— Prompt —
Reproduce, word for word, the part of the data that opens with its first line and closes with the line containing "coord(586,519)", including both of those lines.

— Excerpted records —
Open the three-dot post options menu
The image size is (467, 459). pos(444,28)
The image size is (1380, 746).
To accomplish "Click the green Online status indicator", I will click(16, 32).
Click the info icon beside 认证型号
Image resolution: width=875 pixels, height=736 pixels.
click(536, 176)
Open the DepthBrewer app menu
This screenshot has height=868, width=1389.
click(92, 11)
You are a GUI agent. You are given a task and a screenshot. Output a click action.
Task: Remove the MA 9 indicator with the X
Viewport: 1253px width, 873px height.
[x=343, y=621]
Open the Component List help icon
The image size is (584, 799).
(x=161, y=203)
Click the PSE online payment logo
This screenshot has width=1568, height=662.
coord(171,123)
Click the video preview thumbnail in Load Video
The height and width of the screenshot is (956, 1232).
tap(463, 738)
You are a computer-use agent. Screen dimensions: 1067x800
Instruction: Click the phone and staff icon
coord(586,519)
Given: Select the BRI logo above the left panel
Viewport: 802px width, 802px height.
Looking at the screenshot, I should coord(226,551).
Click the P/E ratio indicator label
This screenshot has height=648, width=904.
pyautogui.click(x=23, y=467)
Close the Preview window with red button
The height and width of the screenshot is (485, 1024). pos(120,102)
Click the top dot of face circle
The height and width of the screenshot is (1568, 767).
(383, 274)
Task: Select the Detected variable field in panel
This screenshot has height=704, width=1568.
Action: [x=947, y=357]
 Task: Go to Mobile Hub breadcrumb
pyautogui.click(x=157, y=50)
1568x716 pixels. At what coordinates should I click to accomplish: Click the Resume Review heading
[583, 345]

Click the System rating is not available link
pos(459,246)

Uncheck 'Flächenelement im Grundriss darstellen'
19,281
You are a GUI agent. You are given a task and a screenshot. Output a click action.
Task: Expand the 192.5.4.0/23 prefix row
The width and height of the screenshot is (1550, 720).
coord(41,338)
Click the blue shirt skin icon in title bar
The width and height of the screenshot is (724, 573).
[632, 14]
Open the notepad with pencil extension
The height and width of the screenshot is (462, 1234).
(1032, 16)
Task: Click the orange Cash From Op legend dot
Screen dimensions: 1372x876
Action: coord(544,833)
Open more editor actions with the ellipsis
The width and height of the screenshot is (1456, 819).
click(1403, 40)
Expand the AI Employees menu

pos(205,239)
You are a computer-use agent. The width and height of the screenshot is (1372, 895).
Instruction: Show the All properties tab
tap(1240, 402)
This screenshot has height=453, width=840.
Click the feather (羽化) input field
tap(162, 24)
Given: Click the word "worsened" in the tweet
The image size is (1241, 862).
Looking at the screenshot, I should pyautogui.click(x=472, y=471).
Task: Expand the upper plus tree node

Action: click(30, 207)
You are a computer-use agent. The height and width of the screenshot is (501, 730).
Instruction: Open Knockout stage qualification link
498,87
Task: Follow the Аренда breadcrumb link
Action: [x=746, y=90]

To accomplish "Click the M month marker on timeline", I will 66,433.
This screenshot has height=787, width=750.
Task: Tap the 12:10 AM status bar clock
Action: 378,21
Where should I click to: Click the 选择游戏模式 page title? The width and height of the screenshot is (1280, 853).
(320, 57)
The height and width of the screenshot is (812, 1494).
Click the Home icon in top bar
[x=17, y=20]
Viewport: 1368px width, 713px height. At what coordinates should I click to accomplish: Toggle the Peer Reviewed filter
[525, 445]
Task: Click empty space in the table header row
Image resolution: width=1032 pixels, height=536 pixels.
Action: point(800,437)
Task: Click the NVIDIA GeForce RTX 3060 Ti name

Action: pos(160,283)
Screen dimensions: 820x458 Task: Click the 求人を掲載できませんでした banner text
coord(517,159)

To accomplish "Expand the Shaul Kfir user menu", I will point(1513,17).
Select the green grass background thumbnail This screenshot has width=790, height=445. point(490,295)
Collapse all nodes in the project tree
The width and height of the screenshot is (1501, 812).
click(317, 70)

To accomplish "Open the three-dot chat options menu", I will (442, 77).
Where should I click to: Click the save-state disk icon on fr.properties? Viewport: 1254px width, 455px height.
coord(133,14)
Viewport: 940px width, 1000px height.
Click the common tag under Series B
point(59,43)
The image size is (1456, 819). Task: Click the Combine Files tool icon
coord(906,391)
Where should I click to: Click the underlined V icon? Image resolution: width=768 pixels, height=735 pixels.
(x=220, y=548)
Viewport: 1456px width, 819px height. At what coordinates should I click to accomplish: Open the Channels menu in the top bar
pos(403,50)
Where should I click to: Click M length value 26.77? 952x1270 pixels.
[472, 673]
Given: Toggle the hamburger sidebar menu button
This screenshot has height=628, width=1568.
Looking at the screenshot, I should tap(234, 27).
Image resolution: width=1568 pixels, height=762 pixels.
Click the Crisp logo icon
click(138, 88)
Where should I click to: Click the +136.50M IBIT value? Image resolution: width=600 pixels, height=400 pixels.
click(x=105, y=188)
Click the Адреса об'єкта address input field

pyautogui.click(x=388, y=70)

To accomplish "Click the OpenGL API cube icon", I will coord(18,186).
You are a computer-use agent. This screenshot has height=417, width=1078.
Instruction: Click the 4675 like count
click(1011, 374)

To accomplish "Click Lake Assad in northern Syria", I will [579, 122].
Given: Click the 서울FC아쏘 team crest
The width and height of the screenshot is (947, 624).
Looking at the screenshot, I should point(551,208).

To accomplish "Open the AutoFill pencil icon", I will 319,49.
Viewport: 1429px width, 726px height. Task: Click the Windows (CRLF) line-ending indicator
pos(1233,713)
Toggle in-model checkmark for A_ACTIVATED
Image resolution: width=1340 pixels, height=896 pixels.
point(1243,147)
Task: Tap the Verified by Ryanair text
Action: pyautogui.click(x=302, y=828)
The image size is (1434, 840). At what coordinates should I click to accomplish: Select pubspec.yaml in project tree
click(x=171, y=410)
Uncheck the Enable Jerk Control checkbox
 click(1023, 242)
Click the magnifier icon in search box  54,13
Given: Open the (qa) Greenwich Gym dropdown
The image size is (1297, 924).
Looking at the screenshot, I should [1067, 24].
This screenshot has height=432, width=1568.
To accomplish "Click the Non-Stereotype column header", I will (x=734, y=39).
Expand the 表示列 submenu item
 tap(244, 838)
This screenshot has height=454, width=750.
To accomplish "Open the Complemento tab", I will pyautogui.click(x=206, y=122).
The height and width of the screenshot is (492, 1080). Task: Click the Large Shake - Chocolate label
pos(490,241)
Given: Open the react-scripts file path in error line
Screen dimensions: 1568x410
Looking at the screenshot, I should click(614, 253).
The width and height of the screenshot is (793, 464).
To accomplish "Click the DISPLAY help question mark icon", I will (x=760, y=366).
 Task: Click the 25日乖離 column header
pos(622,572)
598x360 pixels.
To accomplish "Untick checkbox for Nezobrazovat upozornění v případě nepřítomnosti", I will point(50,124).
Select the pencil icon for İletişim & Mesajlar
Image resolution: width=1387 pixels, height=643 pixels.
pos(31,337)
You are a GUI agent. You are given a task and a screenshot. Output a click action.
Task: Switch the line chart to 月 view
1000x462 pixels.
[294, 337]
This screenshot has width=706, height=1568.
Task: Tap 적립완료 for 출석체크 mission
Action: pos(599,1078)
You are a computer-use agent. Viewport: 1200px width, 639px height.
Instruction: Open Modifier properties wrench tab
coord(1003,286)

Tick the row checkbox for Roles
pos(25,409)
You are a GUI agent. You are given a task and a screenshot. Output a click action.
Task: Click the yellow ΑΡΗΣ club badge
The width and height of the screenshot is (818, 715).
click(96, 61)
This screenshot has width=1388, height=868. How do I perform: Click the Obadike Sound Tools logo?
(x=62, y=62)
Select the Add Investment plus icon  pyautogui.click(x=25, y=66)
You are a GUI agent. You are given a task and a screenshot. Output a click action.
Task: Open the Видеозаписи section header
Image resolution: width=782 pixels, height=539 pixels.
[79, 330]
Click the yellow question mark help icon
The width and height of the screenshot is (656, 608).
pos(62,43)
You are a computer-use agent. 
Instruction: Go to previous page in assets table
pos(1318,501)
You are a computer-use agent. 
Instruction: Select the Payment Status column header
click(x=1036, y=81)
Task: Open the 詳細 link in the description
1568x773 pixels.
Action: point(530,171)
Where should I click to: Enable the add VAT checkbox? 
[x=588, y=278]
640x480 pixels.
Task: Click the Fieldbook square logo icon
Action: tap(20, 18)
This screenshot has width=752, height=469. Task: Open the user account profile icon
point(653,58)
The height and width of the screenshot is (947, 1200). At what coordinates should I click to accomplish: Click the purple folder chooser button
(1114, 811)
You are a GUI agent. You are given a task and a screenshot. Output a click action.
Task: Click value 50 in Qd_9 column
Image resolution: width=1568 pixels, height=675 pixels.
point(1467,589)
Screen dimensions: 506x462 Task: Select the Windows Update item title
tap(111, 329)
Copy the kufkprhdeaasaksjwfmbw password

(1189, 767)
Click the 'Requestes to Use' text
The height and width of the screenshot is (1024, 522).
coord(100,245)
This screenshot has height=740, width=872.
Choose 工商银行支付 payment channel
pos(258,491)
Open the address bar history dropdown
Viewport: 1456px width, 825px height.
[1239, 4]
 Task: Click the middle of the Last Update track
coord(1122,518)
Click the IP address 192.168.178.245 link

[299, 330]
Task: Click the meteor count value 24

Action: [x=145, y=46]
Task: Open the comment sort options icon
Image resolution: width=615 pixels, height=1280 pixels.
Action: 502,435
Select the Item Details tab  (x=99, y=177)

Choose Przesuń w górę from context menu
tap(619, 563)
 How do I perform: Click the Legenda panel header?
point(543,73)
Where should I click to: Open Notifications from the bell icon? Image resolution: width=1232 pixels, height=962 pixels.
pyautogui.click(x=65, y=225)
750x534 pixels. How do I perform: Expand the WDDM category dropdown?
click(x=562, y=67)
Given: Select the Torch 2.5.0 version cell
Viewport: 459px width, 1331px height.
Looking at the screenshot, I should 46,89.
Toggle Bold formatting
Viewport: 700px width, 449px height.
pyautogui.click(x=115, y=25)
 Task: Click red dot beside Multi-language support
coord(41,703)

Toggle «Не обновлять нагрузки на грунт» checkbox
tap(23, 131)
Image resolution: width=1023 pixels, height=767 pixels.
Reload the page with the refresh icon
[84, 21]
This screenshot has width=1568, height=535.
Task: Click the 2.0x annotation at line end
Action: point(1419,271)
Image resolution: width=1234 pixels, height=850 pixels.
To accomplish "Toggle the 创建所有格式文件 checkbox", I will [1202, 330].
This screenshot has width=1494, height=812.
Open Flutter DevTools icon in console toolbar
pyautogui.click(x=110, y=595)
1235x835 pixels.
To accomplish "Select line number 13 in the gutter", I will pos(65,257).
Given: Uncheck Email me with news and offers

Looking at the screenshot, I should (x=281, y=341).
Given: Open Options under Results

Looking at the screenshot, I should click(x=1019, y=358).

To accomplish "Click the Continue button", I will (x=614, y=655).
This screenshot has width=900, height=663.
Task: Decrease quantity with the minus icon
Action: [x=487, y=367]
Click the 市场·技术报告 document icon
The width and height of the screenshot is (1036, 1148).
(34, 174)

— Task solution —
Open the three-dot post options menu
The image size is (467, 459). pos(444,28)
The image size is (1380, 746).
To accomplish "Click the green Online status indicator", I will click(16, 32).
Click the info icon beside 认证型号
Image resolution: width=875 pixels, height=736 pixels.
click(536, 176)
Open the DepthBrewer app menu
This screenshot has height=868, width=1389.
click(92, 11)
You are a GUI agent. You are given a task and a screenshot. Output a click action.
Task: Remove the MA 9 indicator with the X
Viewport: 1253px width, 873px height.
[x=343, y=621]
Open the Component List help icon
The image size is (584, 799).
(x=161, y=203)
Click the PSE online payment logo
This screenshot has width=1568, height=662.
coord(171,123)
Click the video preview thumbnail in Load Video
The height and width of the screenshot is (956, 1232).
tap(463, 738)
You are a computer-use agent. Screen dimensions: 1067x800
Instruction: Click the phone and staff icon
coord(586,519)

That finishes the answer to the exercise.